"Dearest Dear: Unfortunately, this is the only way to make good the frightful wrong I have done you and to wipe out my abject humiliation. You understand that last night was only a comedy. Paul."
"Paul" was Paul Bern, 42-year-old associate producer at Metro-Goldwyn- Mayer, which in recent years has produced more big successes than any other company. Hollywood knew and admired Bern as the No. 1 assistant of Production Chief Irving Thalberg. "Dearest Dear" was Paul Bern's wife, Jean Harlow, 21-year-old film actress (Hell's Angels, Red Headed Woman), whose marriage to Bern last July was the most surprising, most gala, most romanticized wedding of Hollywood's summer. When the note was found last week near Bern's unclothed body, in the bedroom where he had killed himself, Hollywood was faced with a tragedy as bizarre and inscrutable as any in its bizarre and scandalous history.
What Hollywood knew about Paul Bern made his suicide last week even more amazing than his marriage to Jean Harlow who, daughter of a Kansas City dentist, was christened Harlean Carpenter; married at 16 to a young Chicago broker named Charles Freemont McGrew II, divorced three years later after he had accused her of posing nude for photographers; and ballyhooed into a $1,250-a-week star when Producer Howard Hughes decided that her silvery blonde hair and peculiarly voluptuous physique might be even more profitable elements in his $4,000,000 Hell's Angels than burning airplanes and balloons.

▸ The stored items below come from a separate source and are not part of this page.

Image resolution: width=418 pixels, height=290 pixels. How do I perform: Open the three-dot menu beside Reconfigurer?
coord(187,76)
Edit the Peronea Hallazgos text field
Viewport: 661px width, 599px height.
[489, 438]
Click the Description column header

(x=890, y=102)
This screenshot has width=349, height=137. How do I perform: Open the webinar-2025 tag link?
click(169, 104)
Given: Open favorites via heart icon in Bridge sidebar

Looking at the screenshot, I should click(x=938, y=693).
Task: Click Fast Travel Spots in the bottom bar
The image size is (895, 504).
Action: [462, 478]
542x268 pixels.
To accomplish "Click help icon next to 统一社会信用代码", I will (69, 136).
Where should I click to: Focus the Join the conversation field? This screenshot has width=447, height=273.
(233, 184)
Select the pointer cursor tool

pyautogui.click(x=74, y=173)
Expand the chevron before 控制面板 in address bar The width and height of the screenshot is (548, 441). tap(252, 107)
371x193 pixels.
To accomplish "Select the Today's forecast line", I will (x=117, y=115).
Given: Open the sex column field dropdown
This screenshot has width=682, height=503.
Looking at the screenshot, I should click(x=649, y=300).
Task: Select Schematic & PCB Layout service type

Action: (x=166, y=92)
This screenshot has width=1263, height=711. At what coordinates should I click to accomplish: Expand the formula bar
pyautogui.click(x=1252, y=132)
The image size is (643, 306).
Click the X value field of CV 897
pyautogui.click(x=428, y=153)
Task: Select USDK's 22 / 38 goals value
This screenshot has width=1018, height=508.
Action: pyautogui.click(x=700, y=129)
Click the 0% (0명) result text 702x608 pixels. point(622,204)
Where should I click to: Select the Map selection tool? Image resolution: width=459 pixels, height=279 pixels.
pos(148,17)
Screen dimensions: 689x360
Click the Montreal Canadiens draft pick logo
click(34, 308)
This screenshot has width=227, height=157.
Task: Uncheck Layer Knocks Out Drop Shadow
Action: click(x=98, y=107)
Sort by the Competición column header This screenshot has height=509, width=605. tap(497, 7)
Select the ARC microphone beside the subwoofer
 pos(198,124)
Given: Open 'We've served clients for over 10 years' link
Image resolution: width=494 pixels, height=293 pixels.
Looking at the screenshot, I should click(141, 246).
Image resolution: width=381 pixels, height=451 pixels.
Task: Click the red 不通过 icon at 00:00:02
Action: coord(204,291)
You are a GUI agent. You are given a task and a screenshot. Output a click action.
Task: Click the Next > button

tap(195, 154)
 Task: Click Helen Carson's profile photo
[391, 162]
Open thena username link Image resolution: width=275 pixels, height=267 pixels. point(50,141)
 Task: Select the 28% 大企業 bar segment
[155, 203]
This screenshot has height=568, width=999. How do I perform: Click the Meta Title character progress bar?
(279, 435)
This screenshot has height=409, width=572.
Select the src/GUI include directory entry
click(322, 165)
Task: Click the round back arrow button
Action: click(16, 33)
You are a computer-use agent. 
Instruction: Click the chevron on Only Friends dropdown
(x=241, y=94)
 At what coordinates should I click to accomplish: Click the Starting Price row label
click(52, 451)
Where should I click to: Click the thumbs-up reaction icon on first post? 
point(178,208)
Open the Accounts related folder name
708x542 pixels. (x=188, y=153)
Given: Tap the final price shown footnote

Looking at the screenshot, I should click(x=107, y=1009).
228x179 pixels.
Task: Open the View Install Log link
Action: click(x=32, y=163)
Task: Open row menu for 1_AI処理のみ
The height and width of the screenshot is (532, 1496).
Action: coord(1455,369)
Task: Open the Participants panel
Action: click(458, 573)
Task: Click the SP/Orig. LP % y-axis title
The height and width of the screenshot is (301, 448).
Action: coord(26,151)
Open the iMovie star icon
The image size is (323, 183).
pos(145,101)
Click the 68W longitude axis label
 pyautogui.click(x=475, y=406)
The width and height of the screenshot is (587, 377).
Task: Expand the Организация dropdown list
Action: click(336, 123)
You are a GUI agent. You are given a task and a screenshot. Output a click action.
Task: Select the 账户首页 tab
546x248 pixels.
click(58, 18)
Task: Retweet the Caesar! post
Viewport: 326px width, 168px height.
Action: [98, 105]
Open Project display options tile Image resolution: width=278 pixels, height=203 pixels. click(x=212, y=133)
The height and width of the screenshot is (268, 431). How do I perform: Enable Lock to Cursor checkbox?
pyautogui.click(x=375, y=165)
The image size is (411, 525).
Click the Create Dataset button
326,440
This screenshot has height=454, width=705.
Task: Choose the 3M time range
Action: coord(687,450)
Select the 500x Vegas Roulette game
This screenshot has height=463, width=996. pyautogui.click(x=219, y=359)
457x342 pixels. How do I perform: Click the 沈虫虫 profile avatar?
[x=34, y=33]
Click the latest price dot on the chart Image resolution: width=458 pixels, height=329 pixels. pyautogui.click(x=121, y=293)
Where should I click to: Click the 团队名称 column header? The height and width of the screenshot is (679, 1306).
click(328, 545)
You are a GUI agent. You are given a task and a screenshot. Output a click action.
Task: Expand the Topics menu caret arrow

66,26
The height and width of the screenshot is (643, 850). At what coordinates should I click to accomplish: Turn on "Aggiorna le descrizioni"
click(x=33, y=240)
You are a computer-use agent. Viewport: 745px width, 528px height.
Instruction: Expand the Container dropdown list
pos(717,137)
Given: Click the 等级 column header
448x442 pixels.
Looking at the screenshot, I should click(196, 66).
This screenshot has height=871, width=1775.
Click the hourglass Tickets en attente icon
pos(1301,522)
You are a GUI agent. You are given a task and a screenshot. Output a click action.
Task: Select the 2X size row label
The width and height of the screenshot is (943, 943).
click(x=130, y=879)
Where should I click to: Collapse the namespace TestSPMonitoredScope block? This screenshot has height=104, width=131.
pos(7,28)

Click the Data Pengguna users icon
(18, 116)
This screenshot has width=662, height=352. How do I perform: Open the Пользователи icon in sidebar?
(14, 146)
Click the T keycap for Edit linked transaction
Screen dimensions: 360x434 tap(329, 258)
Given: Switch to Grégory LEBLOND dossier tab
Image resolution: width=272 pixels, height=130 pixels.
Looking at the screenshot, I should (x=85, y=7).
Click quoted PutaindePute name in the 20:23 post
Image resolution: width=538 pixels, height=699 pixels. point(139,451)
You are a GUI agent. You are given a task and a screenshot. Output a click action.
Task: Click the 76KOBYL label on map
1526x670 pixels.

Hollywood knew Paul Bern as an adroit and skilful cinema craftsman. Associate producers generally are not credited for their work, but he was considered largely responsible for MGM's Grand Hotel. Paul Bern came to the U. S. from Germany when he was nine. Educated in Manhattan public schools, he studied further at the American Academy of Dramatic Arts, became a theatrical director, went to Hollywood to write scenarios. His work on The Marriage Circle, The Christian, The Dove caused him to be made an executive. In a community founded upon the assumption that to be blatant is to be successful, Paul Bern was a curious exception. He lived quietly in a house secluded from the rest of Hollywood in Benedict Canyon. He was noted not for his affaires with film actresses but for platonic friendships, apparently based on hypersensitive sympathy for the misfortunes of unhappy celebrities. When Barbara La Marr was dying, she summoned Paul Bern to her sickroom. Mabel Normand did the same thing. He became known, jocosely, as "the little confessor of Hollywood." Platonic friendships are even more suspect in Hollywood than elsewhere. Nevertheless Paul Bern's reputation as a kindly, disinterested bachelor was such that even chit-chat writers, who had been attentive to Jean Harlow, saw no possibilities in her three-year acquaintance with Bern.